The Metrolink stop at the Trafford Centre was endorsed by former owner intu Properties, and is located along a new line routed from Pomona. An alternative route to this proposed stop also featured in Salford City Council's unitary development plan (2004–2016), whereby Metrolink would be expanded to the Trafford Centre from Eccles Interchange via the A57 road at Barton-upon-Irwell.
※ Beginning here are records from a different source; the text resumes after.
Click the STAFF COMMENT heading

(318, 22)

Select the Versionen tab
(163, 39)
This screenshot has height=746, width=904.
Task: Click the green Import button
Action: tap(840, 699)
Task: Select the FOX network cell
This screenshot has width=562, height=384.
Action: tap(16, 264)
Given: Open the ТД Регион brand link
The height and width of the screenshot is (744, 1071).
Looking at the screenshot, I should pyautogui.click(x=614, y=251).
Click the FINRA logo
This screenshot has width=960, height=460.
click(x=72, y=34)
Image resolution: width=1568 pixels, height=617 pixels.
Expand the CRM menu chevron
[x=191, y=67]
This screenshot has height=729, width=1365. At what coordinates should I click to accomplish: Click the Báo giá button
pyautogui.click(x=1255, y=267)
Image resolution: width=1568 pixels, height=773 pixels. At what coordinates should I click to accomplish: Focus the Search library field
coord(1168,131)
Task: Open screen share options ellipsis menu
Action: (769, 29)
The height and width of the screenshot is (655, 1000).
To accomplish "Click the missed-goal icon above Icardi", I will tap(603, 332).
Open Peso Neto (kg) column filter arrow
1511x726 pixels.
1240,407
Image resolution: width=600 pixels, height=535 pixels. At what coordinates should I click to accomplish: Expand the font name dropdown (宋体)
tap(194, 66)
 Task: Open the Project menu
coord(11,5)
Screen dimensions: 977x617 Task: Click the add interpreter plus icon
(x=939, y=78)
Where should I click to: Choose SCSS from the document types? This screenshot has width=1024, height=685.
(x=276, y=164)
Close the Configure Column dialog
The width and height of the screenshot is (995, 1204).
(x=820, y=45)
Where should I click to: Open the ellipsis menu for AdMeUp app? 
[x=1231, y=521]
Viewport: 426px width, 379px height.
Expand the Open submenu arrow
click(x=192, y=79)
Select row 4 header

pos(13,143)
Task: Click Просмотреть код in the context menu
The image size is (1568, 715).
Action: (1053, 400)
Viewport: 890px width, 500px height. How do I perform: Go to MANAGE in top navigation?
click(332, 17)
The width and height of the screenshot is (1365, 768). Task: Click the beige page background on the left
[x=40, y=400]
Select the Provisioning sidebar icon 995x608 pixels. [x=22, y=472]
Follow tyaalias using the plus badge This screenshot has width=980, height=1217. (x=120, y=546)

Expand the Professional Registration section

It opened on 22 March 2020.

Following the administration of the intu Group, the shopping centre was renamed to drop references to its former owner in November 2020. Online references to the stop were altered to The Trafford Centre in January 2021.

Layout
The Trafford Centre received approval for a new covered walkway to connect the shopping centre to the tram stop, which has been completed ready for the start of passenger service.

Services
From this stop a service runs generally every 12 minutes towards Cornbrook.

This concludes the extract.